The most common self-care activity across the United States is journaling. Journaling can be therapeutic because it allows us to express ourselves and process feelings through writing them down. Journaling was the top self-care activity in 35 out of 50 states.
Journaling was also the most common top self-care activity in major U.S. cities, including New York, Los Angeles, Chicago, Dallas, Houston, Philadelphia, Atlanta, Phoenix, and Boston.
The top self-care activity in Alaska is exercise, which makes sense considering all the outdoor activities available in the mountainous state. Those in New Mexico also turn to exercise as their top form of self-care.
Wyoming, North Dakota, Montana, and Maine have yoga as their top self-care activity. The same goes for Miami, Florida. Taking a relaxing bath is the top self-care activity in Delaware and West Virginia, while sleep is the most relaxing activity for those in Idaho and Georgia.
There’s nothing but good news when it comes to Americans making time for self-care. In fact, 92% of Americans make time for self-care every week, and spend an average of six hours per week each engaging in self-care activities.
The most common self-care activities that Americans do are sleep, listening to music, drinking water, relaxing, and going for a walk. The other good news? 6 in 10 Americans feel like they have enough time and money for the self-care they need.
Self-care doesn’t come cheap. From therapy to massages to acupuncture, the costs can add up every month. On average, Americans spend about $90 a month on self-care. You can’t put a price on good mental and physical health, and it’s important to invest in yourself.
When asked what their single favorite self-care activity is, most Americans say exercise, going for a walk, sleeping, watching a comfort TV show, and listening to music.
The holidays can be a particularly stressful time of year for many Americans, due to financial pressure, spending time with family, traveling, and general tiredness as the year winds down.
Over half (52%) of Americans say they feel more burned out during the holiday season, and almost 1 in 3 (31%) engage in more self-care activities during the holiday season.
Even though it can be hard to maintain consistent self-care during the holidays, it’s clear that Americans need to make more time for taking care of themselves. Half (50%) of Americans find it hard to make self-care a priority during the holidays.

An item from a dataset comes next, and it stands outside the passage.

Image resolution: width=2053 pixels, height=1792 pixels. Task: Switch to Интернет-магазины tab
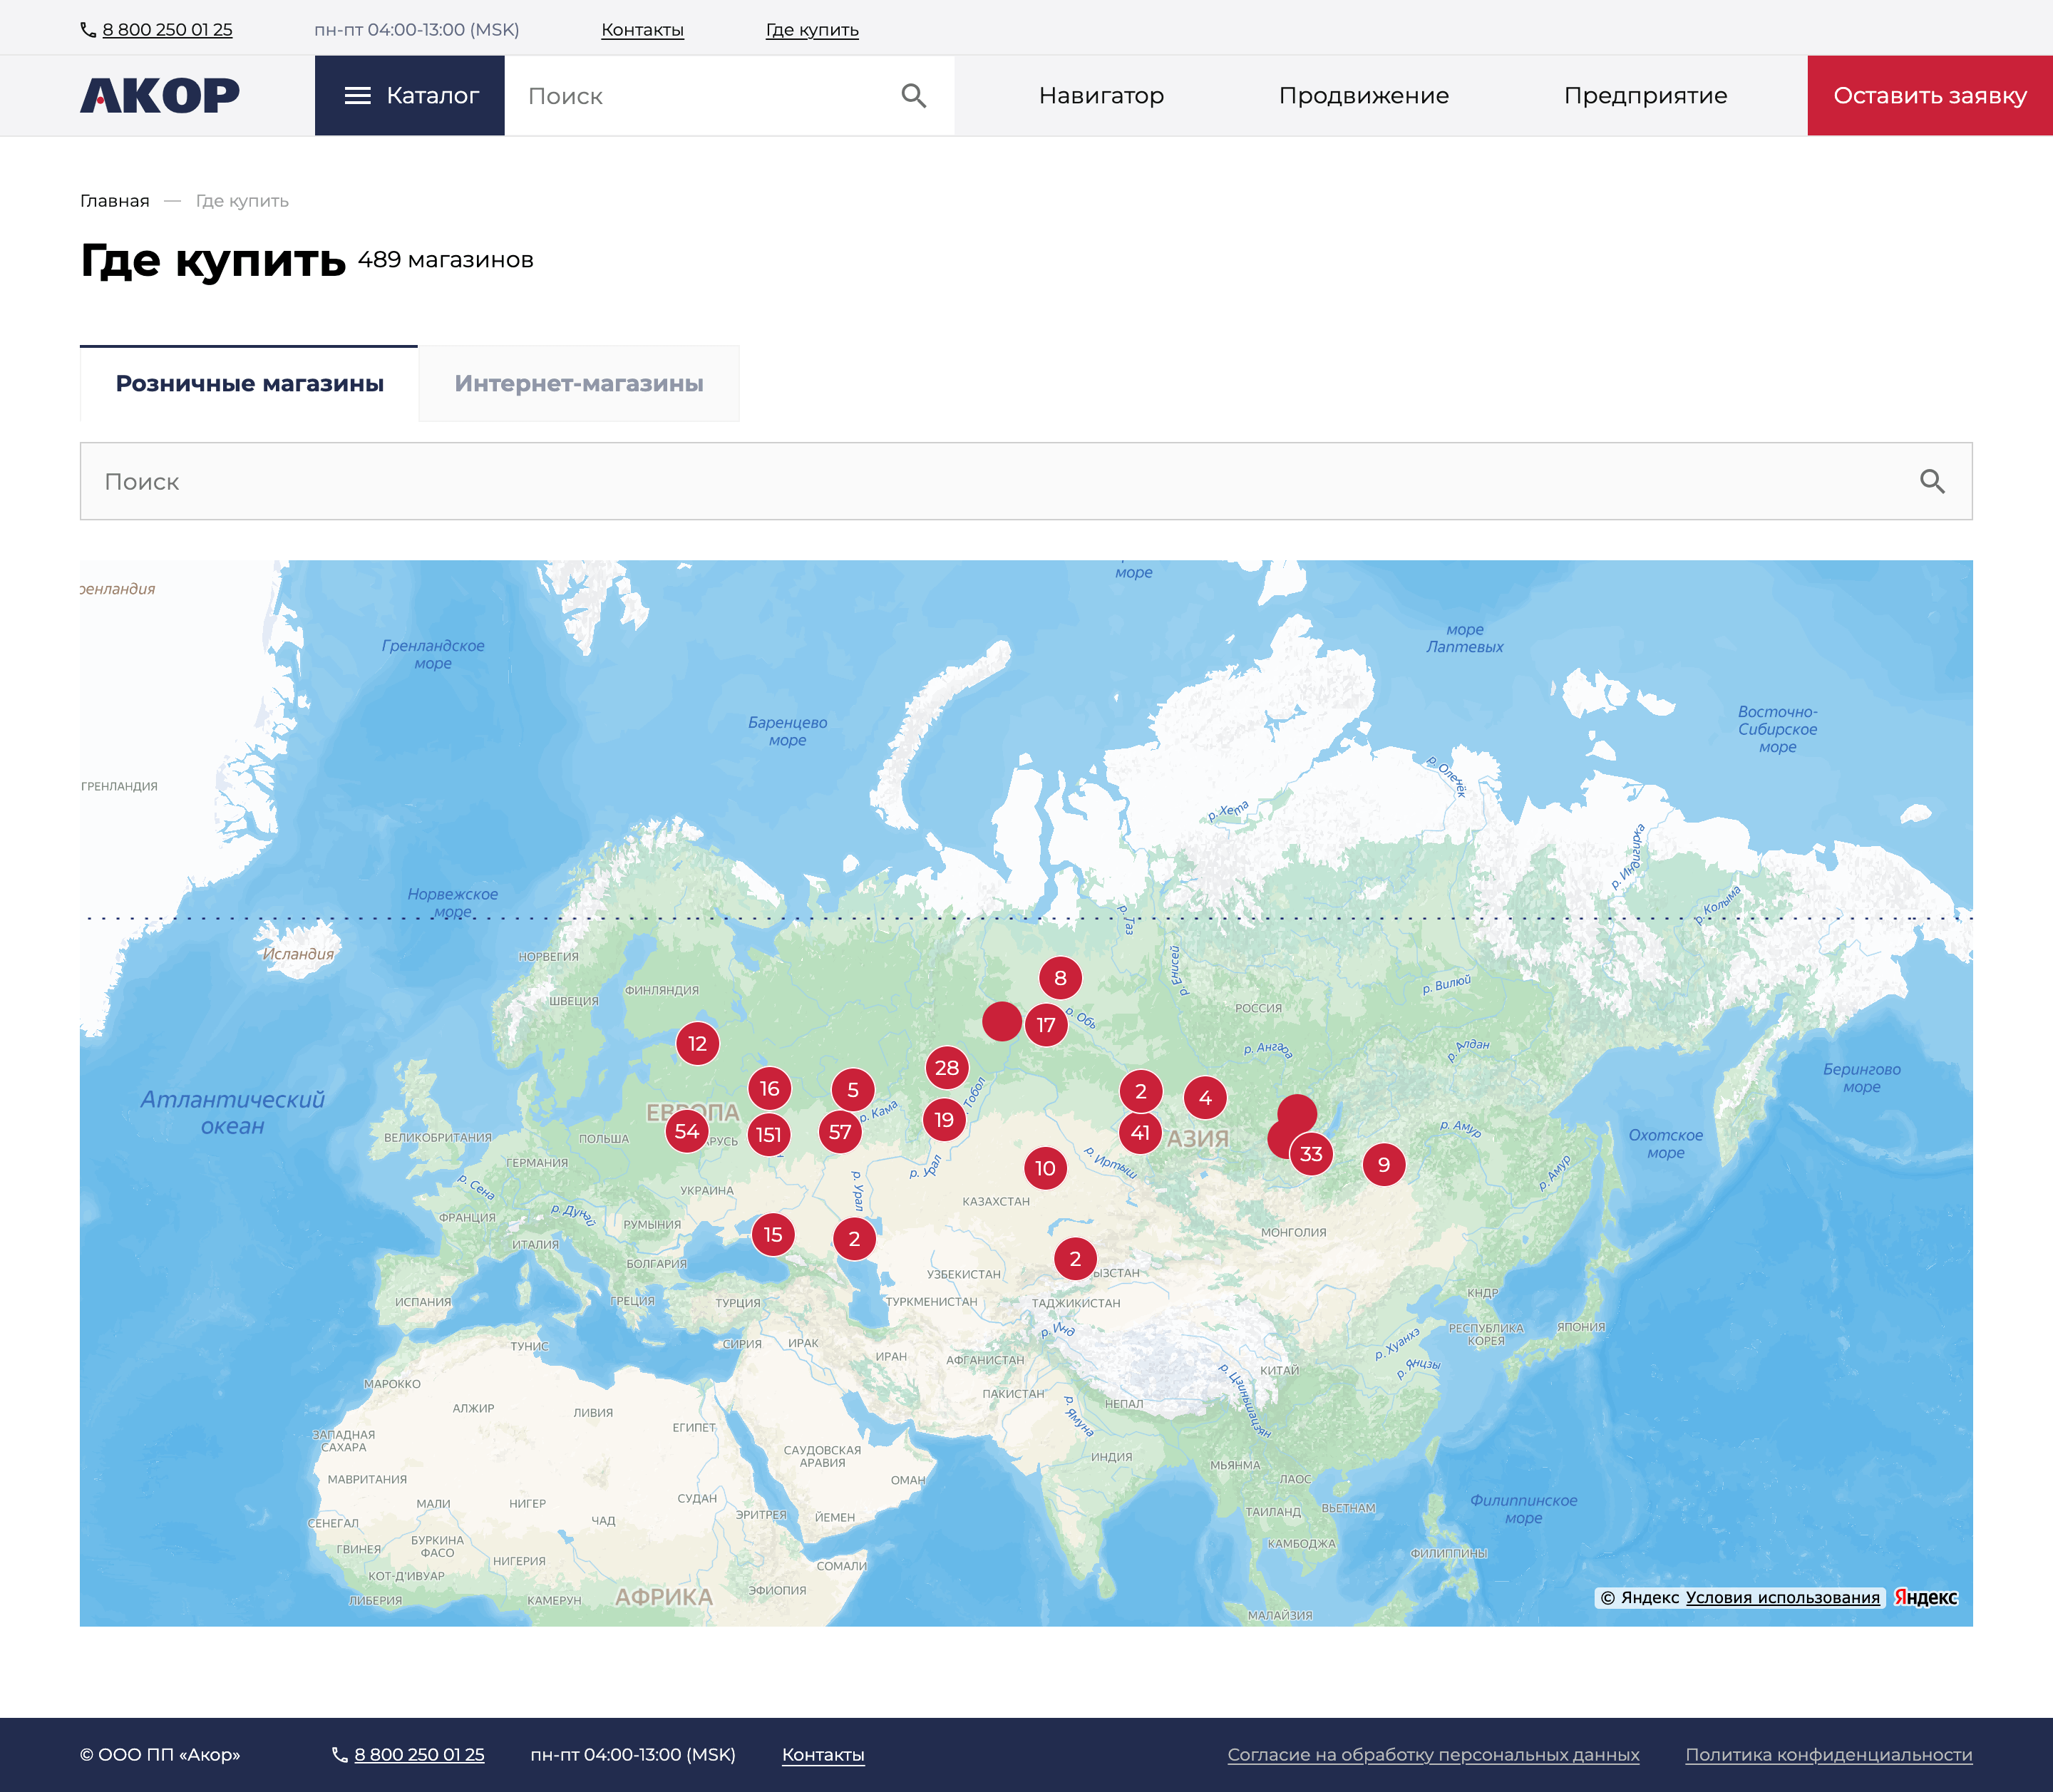(x=579, y=384)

“As the holidays approach, give yourself the gift of self-care!” Within Health’s Primary Therapist Katie Piel says, “Mindfulness is one quick way to give your mind and body a break during the whirlwind of the holidays and it doesn’t have to add extra time in your day. Engaging in mindfulness as self-care is an easy and free way to increase your peace and decrease your stress.”
“Try this: as you are moving through your day, think about your five senses. Focus on the experience of tasting your favorite morning beverage. Put on a playlist you enjoy in the background. Find a moisturizer you love and take a moment to experience the sensation and scent as your moisturize post-hand-wash. Notice beauty in your surroundings.” Piel adds.
As you sit down to plan your holiday festivities this year, remember to block off time for self-care. Find what works for your schedule and your budget, and schedule in time to take care of you. Remember - you can’t pour from an empty cup! Katie Piel adds: “Leaning into self-care will help you get through the holidays with energy to spare for 2023!”
We analyzed search volume for 49 keywords related to self-care, including ‘healthy meal self care’, ‘walk self care’, and ‘podcast self care’, for all 50 states and the top ten most populous cities in the United States. We analyzed this keyword volume data from January 2022 until August 2022.
In October 2022, we surveyed 801 Americans about their self-care habits and preferences. Respondents were 49% male, 49% female, and 2% transgender or non-binary. Respondents ranged in age from 18 to 77 years old, with the average age being 37 years old.